Yahoo is in the middle of overhauling its own search-related ad system in an attempt to improve its effectiveness at delivering ads. IAC/InterActiveCorp, whose Ask Jeeves search site currently runs ads provided by Google, has said it will consider other options, including its own ad system, when the Google agreement expires at the end of 2007.
An AOL-Microsoft tie-up would vault past Yahoo, the largest seller of Internet ads, in terms of unique U.S. visitors that advertisers can target in one place, and thus could be a challenge to the Web portal, analysts said. In October, AOL attracted 88 million unique visitors to its online properties, compared with 100 million at MSN and 122 million at Yahoo, according to comScore Media Metrix.
"Yahoo so far is the must-buy for brand advertisers," said Youssef Squali, an Internet analyst at Jefferies & Co. in New York. "By having AOL and MSN putting their reach together, all of a sudden they become the de facto network to buy traffic on." A Yahoo spokeswoman declined to comment.
It is unclear whether AOL and MSN would be able to effectively match Yahoo's infrastructure for wooing advertisers and relationships with them. The risk is that AOL would replace the growing search-ad stream provided by Google with a fledgling system that is less potent.
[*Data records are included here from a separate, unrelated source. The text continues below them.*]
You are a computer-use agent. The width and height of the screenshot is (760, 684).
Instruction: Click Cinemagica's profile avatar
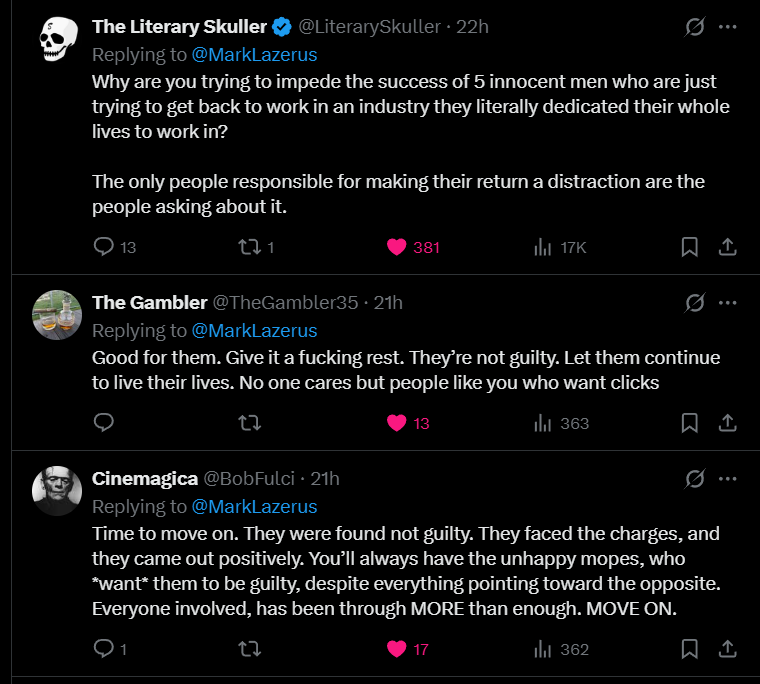(x=58, y=491)
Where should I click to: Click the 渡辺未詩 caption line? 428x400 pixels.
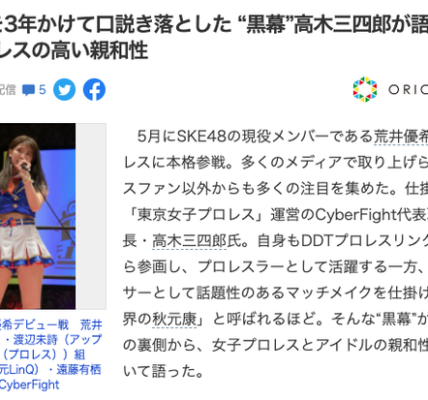[x=51, y=340]
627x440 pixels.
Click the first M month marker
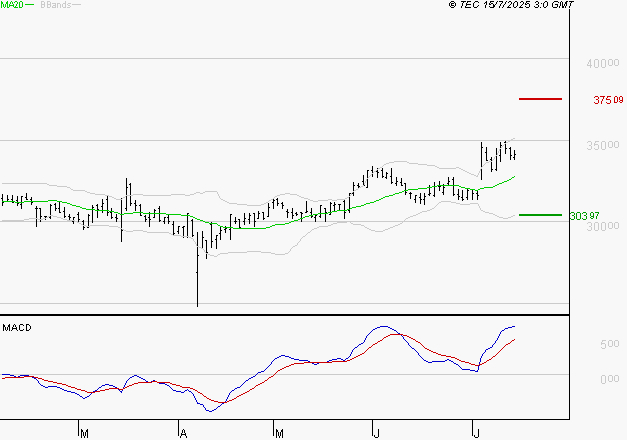[x=84, y=433]
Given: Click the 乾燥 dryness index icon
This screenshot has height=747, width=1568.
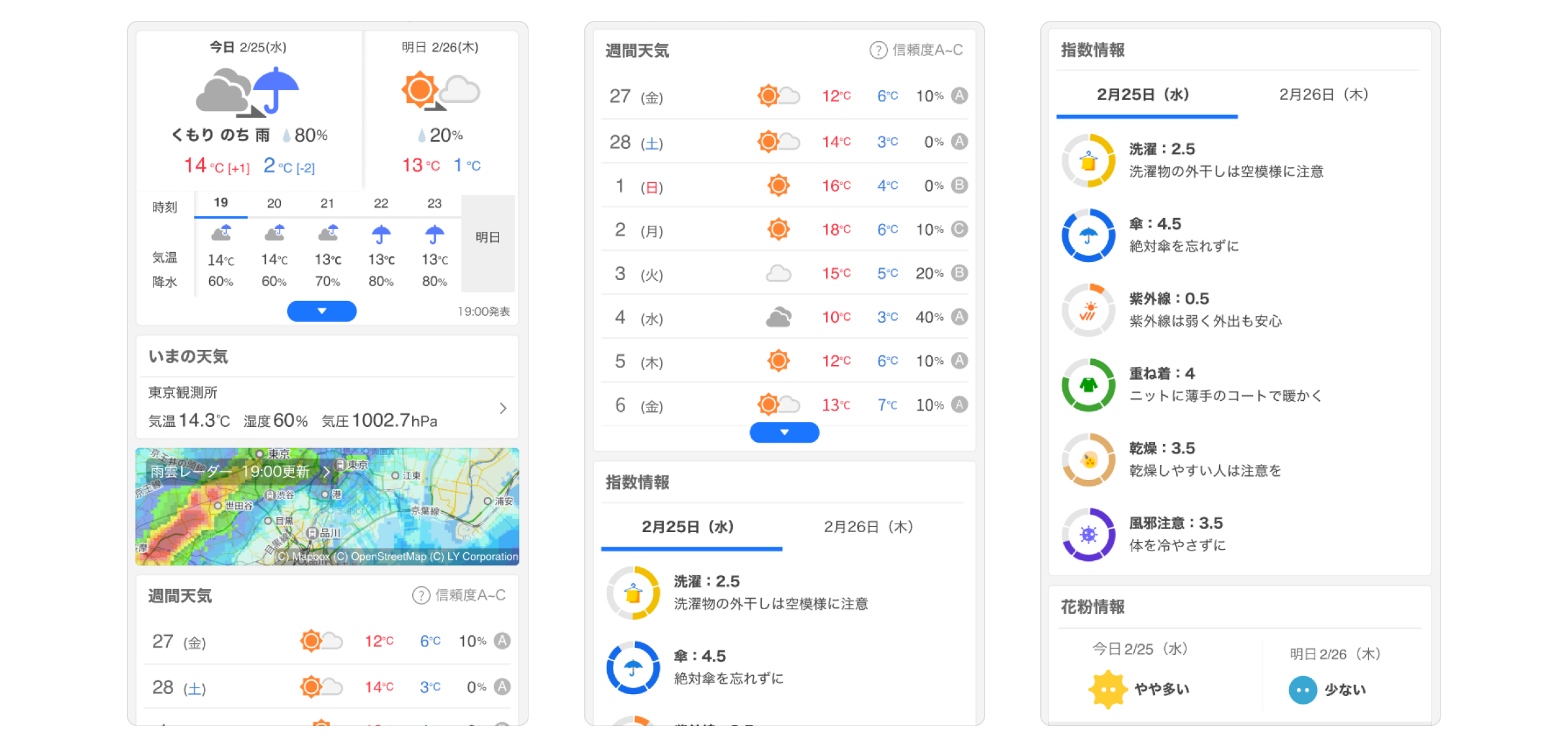Looking at the screenshot, I should point(1088,459).
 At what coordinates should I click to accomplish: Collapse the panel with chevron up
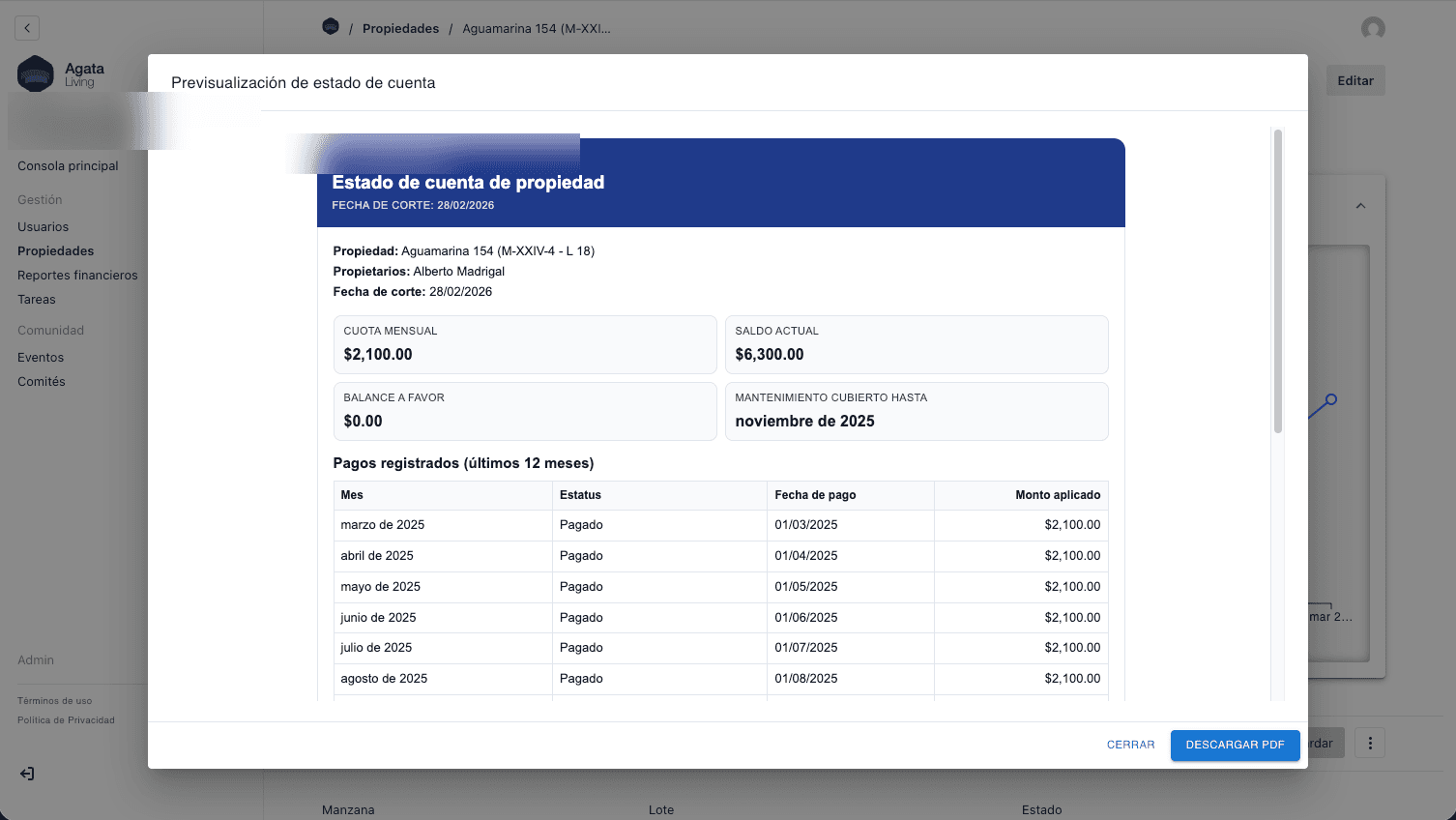click(x=1360, y=206)
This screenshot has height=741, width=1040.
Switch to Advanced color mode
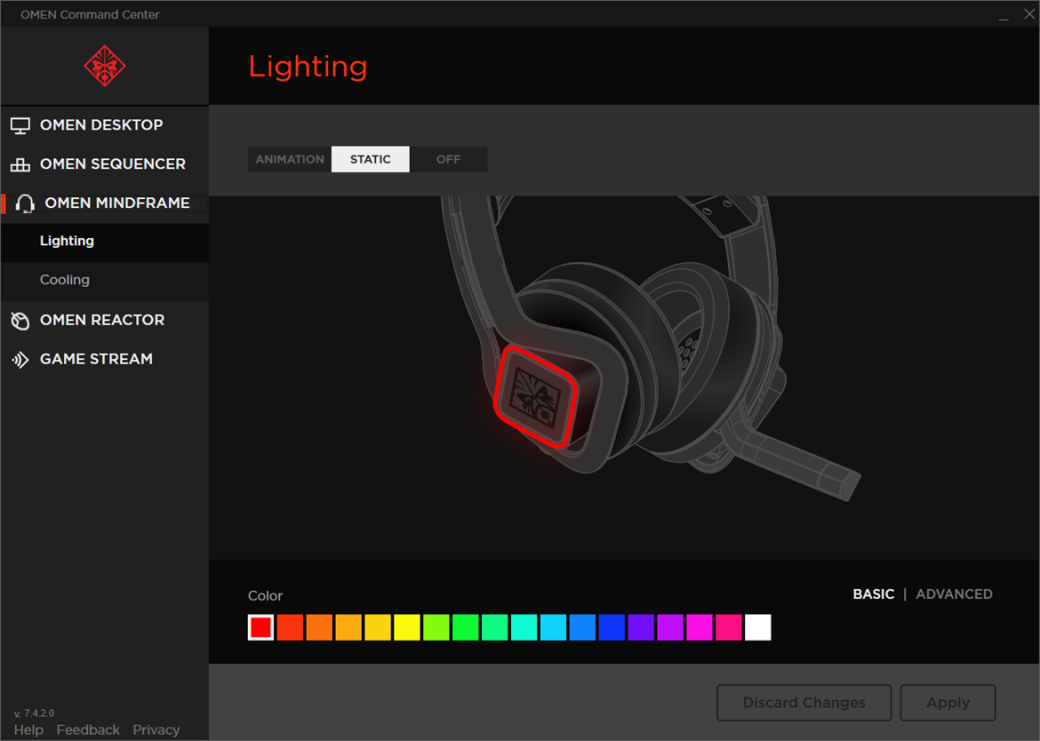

Also unclear is whether Google and Yahoo advertisers would shift some ad buying to an AOL/Microsoft system.
Some Google advertisers have grown disgruntled with the company's automated ad-sales systems and opacity around issues such as how it handles search-ad fraud, feelings that AOL and Microsoft could try to tap into.
Talks between Time Warner and Microsoft began early this year, when Microsoft approached AOL about switching its search-engine alliance to MSN from Google. Around April, the talks began to focus on the idea of putting together a joint venture between AOL and MSN that the companies believed might have had a publicly traded value of more than $40 billion, according to one person briefed on the discussions. Those talks broke down in late summer as the two sides battled over details of the complicated proposal.
When news of the talks leaked to the media in September, Google emerged to try to save its relationship with AOL. Google was willing to buy a stake in AOL at a $20 billion valuation, according to people close to the negotiations. The Google deal was not a joint venture, though, and simply involved a deepening of the existing relationship between AOL and Google, these people said.
By Thanksgiving, Time Warner was considering several proposals from Microsoft and a single proposal from Google. Around that time, Time Warner concluded the larger joint venture with Microsoft would be unworkable.
After Thanksgiving, the media giant renewed conversations with Google about its simpler deal. But last week, Time Warner executives were leaning toward a smaller deal with Microsoft, swayed by its offer of a large guaranteed minimum amount of yearly revenue, according to a person briefed on the negotiations.
--Robert A. Guth and Peter Grant contributed to this article.